**TESTO DI RIFERIMENTO:**
'''

Marco Gambassi
Studio delle stelle: Astronomia e Astrologia
Una poesia di Costantino Kavafis mi ricorda la situazione di oggi, in cui 'arrivano i migranti'. Questi "extracomunitari" sono utili, perché mandano avanti le imprese e fanno i lavori duri, permettendo ad altri italiani di arricchirsi o di non far niente; perché in qualche modo stiamo diventando una società corrotta e decadente, e loro ci riportano ad una semplicità di costumi; e perché se le cose vanno male si scaricano le colpe su di loro.... Ma cosa succederebbe se i migranti non venissero più da noi?
Che aspettiamo, raccolti nella piazza?
Oggi arrivano i barbari.
Perché tanta inerzia in Senato?
Perché i senatori siedono e non fan leggi?
Oggi arrivano i barbari.
Che leggi devon fare i senatori?

'''

**VOCI FORNITE:**
'''

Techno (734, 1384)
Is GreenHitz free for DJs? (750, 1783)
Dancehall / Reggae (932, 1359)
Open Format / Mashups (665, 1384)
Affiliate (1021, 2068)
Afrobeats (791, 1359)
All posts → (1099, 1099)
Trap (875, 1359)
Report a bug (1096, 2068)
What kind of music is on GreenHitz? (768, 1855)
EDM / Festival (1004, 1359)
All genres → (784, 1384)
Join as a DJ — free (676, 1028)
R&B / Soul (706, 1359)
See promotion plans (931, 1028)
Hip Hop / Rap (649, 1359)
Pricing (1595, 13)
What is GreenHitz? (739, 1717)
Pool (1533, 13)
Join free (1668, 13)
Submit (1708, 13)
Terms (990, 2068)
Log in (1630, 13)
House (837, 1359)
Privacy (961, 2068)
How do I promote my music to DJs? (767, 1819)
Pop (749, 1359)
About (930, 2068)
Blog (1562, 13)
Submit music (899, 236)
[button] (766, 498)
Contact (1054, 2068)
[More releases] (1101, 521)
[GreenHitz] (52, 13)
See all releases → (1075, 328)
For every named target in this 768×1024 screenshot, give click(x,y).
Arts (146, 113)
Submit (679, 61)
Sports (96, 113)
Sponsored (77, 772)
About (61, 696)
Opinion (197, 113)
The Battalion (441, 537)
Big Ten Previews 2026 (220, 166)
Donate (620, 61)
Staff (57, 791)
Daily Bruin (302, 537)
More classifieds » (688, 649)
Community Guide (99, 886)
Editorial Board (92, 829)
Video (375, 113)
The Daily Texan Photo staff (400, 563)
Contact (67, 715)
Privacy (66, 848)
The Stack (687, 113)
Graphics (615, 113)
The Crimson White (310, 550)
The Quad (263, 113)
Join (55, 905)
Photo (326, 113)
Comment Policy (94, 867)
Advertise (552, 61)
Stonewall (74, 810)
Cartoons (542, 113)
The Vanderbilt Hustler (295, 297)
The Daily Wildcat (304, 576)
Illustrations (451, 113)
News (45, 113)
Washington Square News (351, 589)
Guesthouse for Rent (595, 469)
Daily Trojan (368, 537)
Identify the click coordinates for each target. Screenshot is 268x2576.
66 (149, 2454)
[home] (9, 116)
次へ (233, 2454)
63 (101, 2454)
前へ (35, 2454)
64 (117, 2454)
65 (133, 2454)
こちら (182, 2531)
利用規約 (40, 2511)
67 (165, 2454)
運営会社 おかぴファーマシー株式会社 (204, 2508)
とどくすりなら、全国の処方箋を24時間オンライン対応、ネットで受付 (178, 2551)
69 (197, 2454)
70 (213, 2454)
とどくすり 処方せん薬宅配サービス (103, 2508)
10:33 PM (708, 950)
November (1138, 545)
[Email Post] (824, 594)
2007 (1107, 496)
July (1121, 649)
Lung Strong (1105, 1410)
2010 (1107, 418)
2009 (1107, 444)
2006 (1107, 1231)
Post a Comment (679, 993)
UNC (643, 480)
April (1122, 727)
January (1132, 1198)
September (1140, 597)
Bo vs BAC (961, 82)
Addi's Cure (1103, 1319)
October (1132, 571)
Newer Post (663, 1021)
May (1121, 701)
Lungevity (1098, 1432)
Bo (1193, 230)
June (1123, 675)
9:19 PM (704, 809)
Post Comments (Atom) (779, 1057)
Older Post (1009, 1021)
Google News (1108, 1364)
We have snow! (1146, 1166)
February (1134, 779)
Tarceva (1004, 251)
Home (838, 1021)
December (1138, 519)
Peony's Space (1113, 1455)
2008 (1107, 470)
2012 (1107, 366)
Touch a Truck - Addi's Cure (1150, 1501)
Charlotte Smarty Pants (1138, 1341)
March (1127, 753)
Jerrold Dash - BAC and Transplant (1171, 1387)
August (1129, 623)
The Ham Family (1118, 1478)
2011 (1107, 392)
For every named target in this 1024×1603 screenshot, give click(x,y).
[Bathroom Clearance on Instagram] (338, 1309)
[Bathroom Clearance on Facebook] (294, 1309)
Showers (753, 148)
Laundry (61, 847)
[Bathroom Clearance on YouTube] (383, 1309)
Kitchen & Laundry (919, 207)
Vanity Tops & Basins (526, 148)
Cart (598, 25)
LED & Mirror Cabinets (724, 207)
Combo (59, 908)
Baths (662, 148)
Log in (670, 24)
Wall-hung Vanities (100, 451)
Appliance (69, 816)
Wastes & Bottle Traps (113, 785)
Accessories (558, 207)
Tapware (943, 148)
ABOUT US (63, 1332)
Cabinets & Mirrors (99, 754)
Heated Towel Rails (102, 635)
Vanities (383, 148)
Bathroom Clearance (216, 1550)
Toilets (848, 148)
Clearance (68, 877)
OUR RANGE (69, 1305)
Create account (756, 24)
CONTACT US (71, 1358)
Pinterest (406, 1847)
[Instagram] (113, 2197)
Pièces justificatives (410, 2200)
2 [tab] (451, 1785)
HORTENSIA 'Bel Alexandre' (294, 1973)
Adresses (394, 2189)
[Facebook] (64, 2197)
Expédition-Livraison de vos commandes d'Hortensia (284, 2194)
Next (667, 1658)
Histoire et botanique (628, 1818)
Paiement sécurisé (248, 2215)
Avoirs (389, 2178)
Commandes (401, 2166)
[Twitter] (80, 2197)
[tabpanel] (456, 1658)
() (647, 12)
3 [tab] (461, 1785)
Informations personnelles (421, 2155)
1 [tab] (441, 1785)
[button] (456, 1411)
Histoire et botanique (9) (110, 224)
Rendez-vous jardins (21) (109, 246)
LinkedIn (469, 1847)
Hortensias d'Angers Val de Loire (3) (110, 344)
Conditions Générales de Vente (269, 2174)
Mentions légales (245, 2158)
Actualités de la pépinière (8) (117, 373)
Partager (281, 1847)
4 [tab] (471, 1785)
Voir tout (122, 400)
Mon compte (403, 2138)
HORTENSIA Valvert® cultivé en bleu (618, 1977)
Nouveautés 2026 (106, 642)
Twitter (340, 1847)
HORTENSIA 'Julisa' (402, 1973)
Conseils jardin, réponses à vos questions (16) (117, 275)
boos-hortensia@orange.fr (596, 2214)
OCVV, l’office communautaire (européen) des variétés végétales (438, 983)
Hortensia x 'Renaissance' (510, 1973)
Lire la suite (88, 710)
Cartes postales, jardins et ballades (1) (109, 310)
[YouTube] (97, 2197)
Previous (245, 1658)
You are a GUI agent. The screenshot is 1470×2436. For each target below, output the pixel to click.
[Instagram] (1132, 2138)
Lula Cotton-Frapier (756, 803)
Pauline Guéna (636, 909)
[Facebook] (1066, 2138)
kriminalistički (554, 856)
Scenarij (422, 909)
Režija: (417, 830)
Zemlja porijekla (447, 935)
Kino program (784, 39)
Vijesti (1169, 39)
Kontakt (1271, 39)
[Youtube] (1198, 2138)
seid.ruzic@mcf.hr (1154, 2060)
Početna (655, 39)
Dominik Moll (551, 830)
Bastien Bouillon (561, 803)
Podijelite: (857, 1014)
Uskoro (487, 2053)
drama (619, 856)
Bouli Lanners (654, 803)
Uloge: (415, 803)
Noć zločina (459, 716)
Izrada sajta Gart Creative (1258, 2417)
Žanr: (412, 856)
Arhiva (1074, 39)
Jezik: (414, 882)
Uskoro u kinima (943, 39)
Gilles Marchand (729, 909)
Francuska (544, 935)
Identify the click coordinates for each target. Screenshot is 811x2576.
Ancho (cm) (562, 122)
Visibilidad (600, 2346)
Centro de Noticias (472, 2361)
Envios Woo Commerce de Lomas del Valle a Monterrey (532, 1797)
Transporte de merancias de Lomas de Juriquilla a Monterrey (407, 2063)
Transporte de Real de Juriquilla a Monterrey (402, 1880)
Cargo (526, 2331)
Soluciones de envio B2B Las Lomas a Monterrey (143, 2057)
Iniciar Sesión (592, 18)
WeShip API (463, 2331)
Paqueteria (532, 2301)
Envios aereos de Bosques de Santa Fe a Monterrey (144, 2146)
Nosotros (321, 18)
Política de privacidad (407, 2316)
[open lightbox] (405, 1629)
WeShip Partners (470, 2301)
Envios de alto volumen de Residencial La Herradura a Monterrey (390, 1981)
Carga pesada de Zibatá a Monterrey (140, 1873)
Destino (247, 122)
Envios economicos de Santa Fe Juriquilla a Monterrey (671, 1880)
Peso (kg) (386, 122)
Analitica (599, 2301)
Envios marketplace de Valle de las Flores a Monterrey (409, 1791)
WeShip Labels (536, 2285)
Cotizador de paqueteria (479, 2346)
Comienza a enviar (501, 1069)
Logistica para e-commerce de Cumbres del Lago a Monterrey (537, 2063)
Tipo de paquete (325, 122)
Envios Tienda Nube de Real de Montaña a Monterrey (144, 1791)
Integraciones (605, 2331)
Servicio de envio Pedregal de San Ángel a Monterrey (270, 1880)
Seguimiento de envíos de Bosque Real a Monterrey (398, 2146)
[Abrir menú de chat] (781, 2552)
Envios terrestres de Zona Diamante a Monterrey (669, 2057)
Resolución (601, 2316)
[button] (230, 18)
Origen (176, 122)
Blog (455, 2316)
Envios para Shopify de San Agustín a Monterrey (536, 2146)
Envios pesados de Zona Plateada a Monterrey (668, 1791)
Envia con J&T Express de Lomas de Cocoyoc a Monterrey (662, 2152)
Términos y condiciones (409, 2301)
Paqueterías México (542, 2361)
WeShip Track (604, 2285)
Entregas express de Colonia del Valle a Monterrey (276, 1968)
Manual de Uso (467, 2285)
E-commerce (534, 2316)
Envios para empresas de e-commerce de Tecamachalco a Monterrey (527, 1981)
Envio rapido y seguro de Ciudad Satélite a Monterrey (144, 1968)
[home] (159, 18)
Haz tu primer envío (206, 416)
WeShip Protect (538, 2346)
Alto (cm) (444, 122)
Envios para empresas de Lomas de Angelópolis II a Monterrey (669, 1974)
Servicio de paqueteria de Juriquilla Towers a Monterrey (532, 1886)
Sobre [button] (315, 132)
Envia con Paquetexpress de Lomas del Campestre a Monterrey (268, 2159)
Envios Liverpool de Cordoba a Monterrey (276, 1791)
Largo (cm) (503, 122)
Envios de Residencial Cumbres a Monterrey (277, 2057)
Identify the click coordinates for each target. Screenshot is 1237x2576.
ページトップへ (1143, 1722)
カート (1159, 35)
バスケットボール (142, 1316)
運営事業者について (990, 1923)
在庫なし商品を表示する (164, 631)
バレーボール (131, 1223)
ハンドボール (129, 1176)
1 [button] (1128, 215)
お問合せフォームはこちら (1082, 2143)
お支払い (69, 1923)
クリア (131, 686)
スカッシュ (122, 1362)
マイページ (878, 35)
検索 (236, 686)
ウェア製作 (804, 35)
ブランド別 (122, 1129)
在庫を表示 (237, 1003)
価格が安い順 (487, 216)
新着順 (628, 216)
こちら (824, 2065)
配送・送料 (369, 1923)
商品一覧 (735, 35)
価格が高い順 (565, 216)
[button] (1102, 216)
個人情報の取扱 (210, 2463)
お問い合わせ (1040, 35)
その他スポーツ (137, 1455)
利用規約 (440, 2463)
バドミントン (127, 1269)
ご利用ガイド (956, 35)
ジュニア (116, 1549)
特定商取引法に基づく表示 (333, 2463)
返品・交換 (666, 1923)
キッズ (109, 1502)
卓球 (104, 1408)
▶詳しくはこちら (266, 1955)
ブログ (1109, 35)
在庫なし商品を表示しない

'''

**ESERCIZI DA SVOLGERE:**
• a. Elenca tutti i versi del passo sulla poesia di Kavafis che sono formulati come domanda.
• b. Rispondi alle seguenti domande sul passo sulla poesia di Kavafis, ciascuna su una riga e con la stessa numerazione.
(i) Di quale poeta è la poesia ricordata nel passo?
(ii) Chi arriva oggi, secondo i versi?
(iii) Dove sono raccolti quelli che aspettano?
• c. Scrivi il seguito del passo sulla poesia di Kavafis a partire dall'ultimo verso riportato.

**RISULTATI PER ESERCIZIO:**
• a.
- Che aspettiamo, raccolti nella piazza?
- Perché tanta inerzia in Senato?
- Perché i senatori siedono e non fan leggi?
- Che leggi devon fare i senatori?

• b.
(i) Costantino Kavafis.
(ii) I barbari.
(iii) Nella piazza.

• c.
Quando verranno le faranno i barbari.
Perché l’imperatore s’è levato
così per tempo e sta solenne in trono,
alla porta maggiore incoronato?
Oggi arrivano i barbari.
L’imperatore aspetta di ricevere
il loro capo. E anzi ha già disposto
l’offerta d’una pergamena. E là
ha scritto loro molti titoli ed epiteti.
Perché i nostri due consoli e i pretori
sono usciti stamani in toga rossa?
Perché i bracciali con tante ametiste,
gli anelli con gli splendidi smeraldi luccicanti?
Perché brandire le preziose mazze
coi bei caselli tutti d’oro e argento?
Oggi arrivano i barbari,
e questa roba a loro fa impressione.
Perché i valenti oratori non vengono
a pronunciare i loro discorsi, come sempre?
Oggi arrivano i barbari:
sdegnano la retorica e le arringhe.
Perché d’un tratto questo smarrimento
ansioso? I volti come si son fatti seri!
Perché rapidamente strade e piazze
si svuotano, e ritornano tutti a casa confusi?
S’è fatta notte, e i barbari non sono più venuti.
I messaggeri sono giunti dai confini
e han detto che di barbari non ce ne sono più.
E adesso, senza barbari, cosa sarà di noi?
Era una soluzione, quella gente.
Poesia di Kavafis dedicata a chi deve dire un sì o un no.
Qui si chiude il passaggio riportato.